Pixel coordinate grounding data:
-------------------------

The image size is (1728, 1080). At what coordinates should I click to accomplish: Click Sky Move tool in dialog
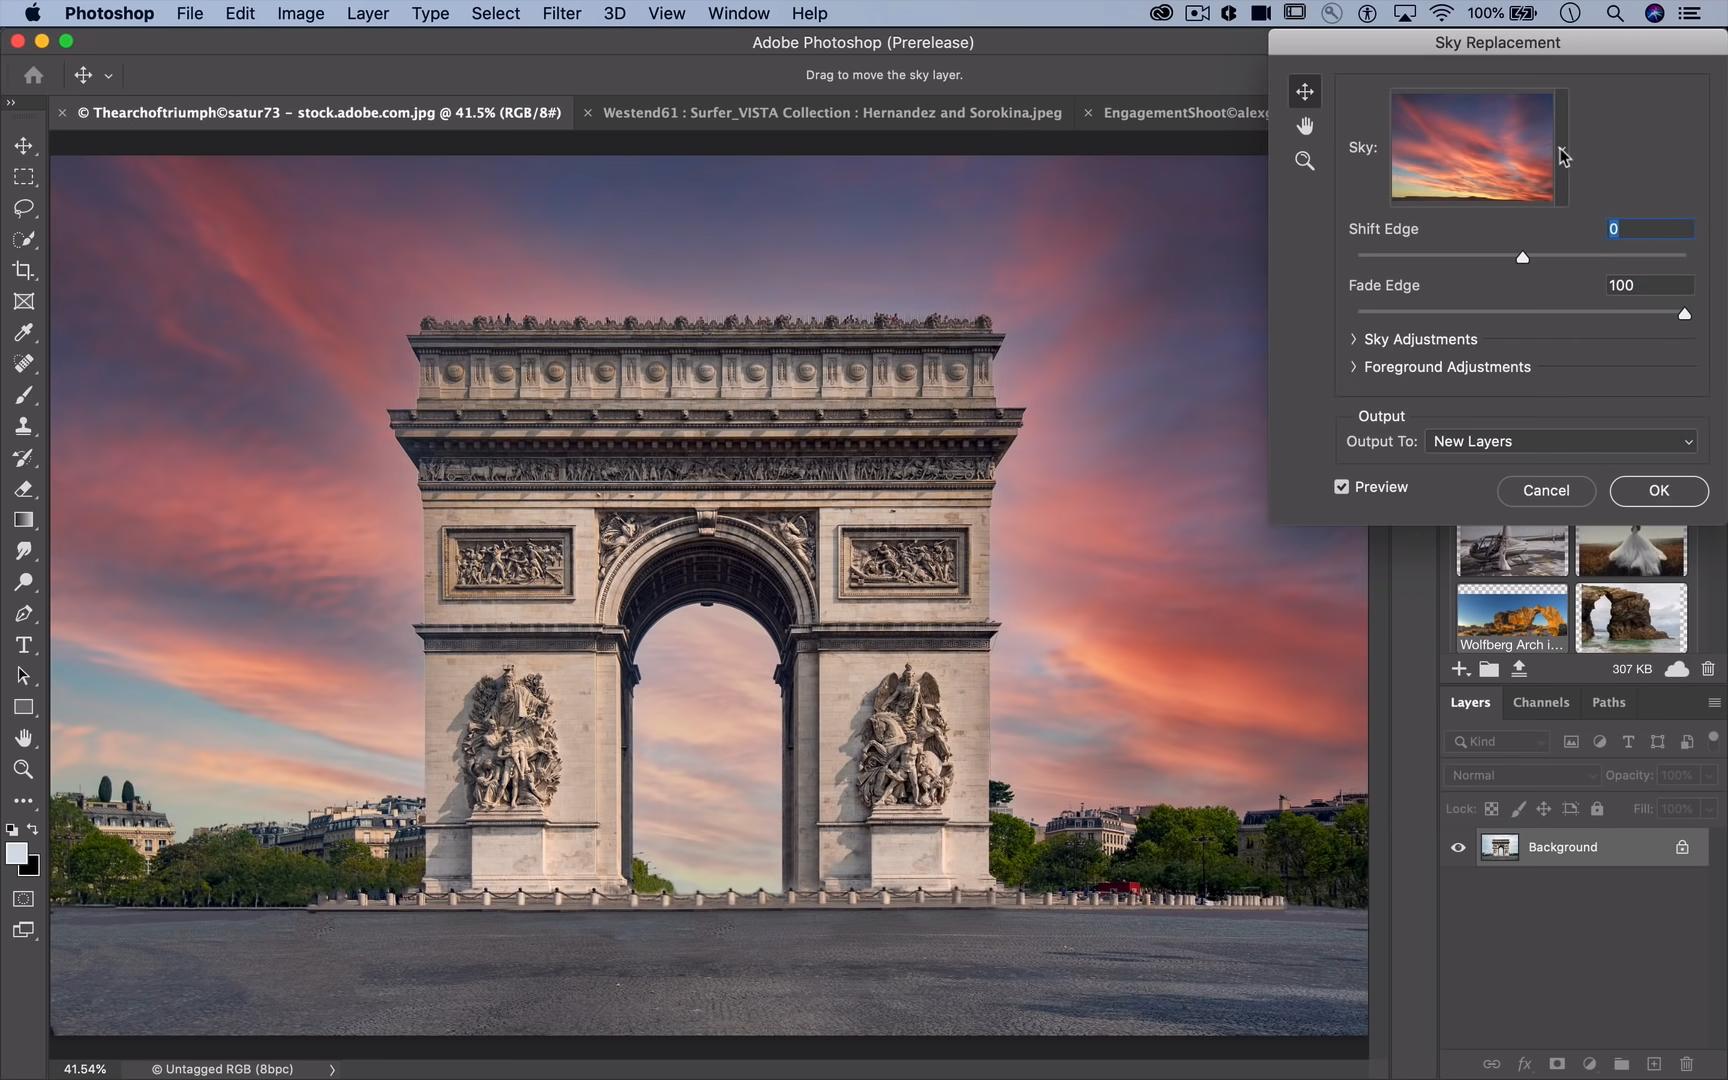point(1305,92)
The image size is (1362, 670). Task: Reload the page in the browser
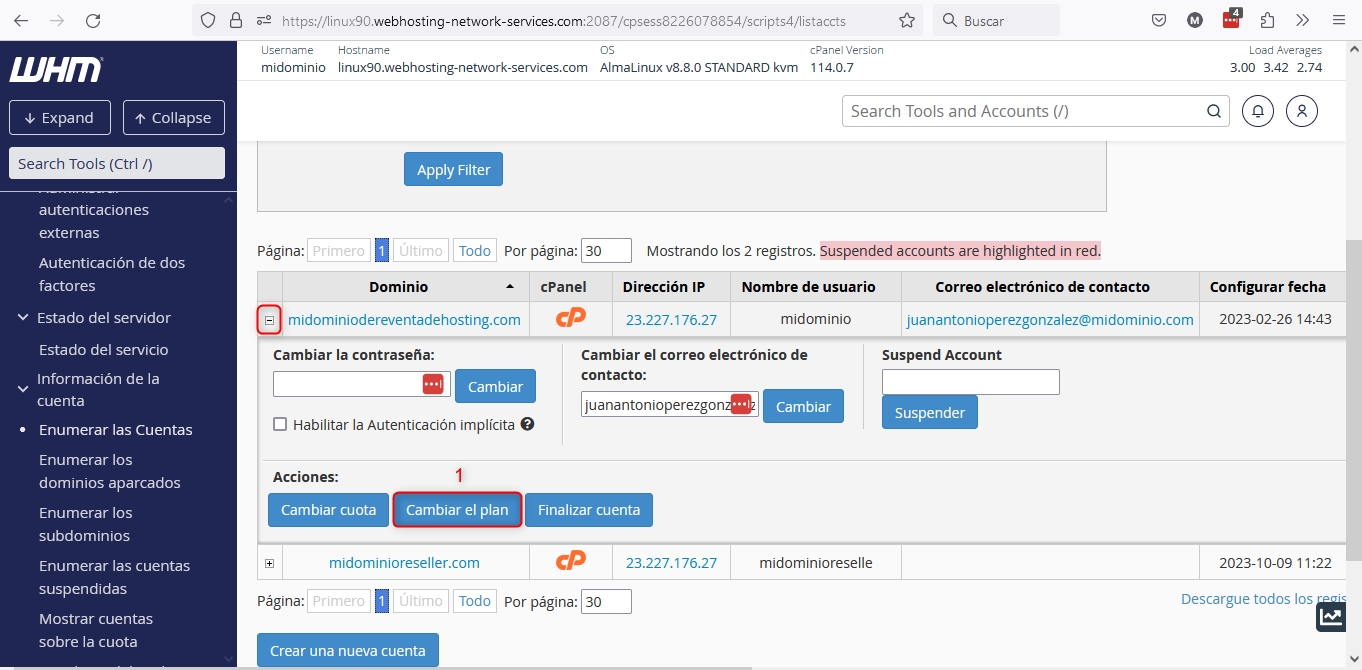pos(93,20)
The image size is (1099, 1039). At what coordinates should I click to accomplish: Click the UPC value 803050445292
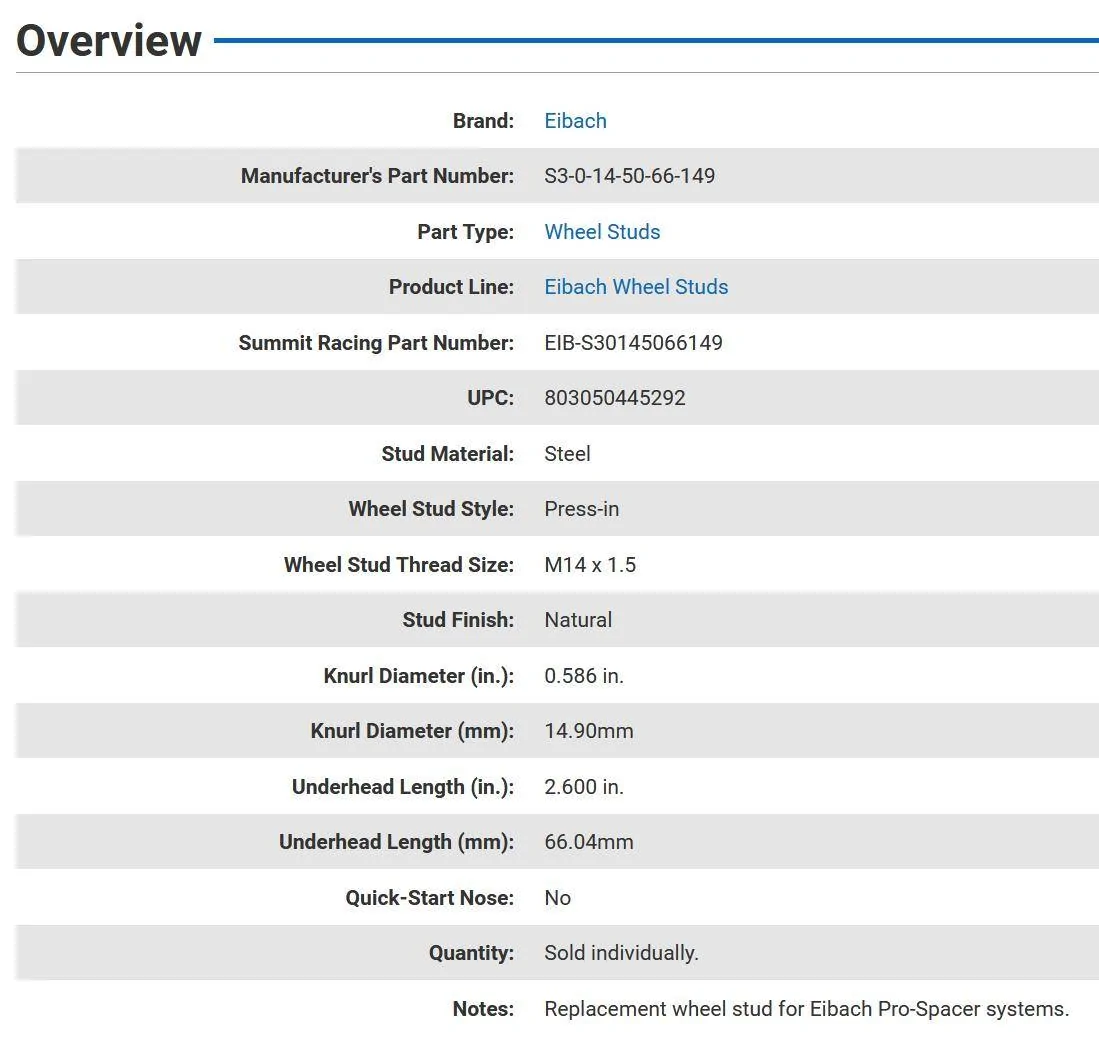coord(615,398)
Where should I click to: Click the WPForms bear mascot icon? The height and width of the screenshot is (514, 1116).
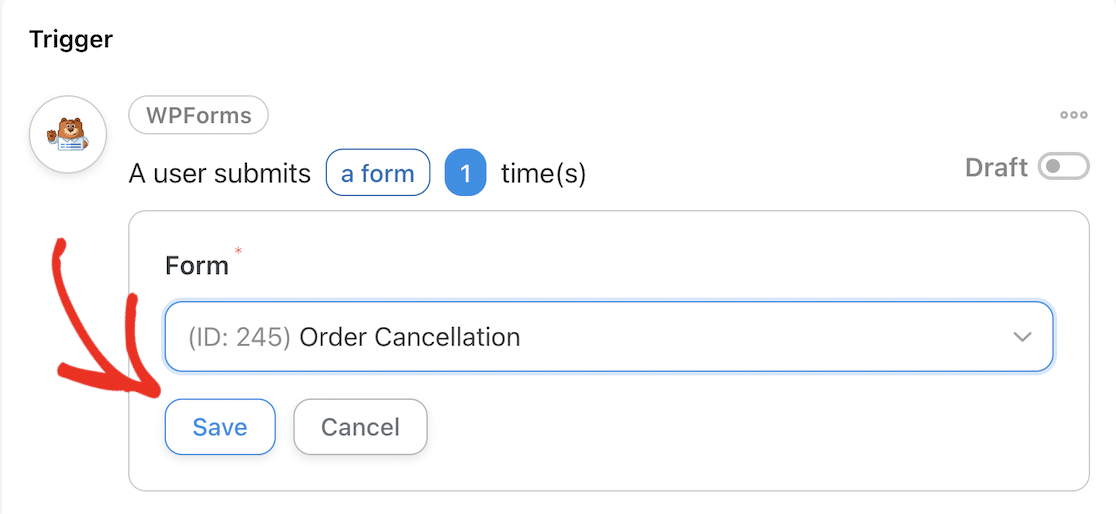(68, 135)
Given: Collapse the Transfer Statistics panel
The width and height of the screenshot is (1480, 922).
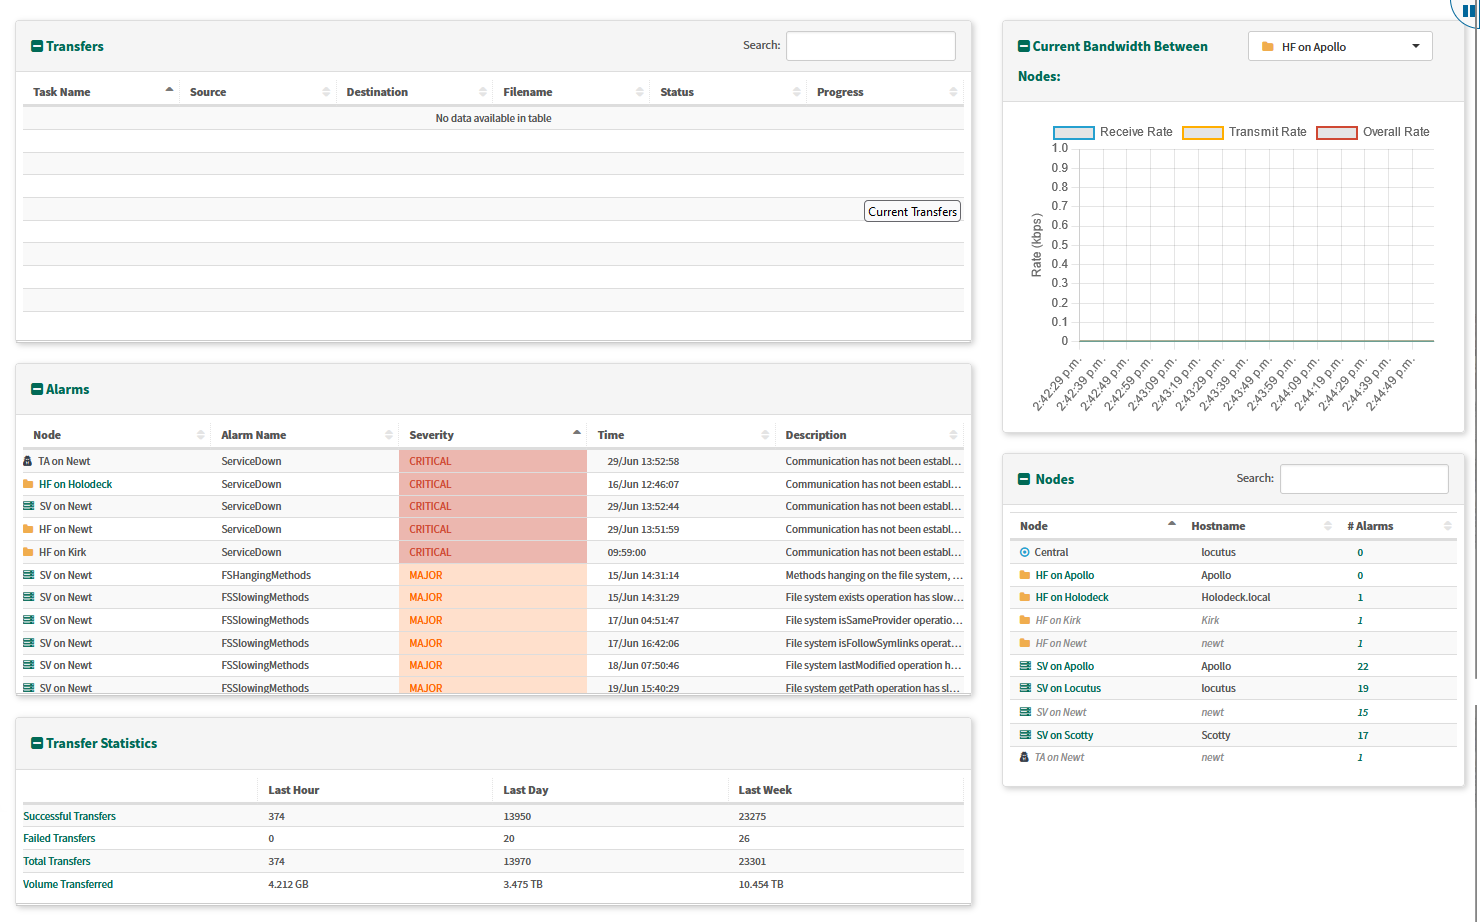Looking at the screenshot, I should point(37,744).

-------------------------

_TASK GOAL:_ The records above are to be restated word for word, excluding all pictures.

_RESULT OF THE TASK:_
The image size is (1728, 1080). At what coordinates should I click to accomplish: Click Sky Move tool in dialog
point(1305,92)
The image size is (1362, 670). Task: Reload the page in the browser
pos(93,20)
The image size is (1099, 1039). At what coordinates should I click to accomplish: Click the UPC value 803050445292
coord(615,398)
Where should I click to: Click the WPForms bear mascot icon? The height and width of the screenshot is (514, 1116).
(68, 135)
Given: Collapse the Transfer Statistics panel
The width and height of the screenshot is (1480, 922).
Looking at the screenshot, I should point(37,744).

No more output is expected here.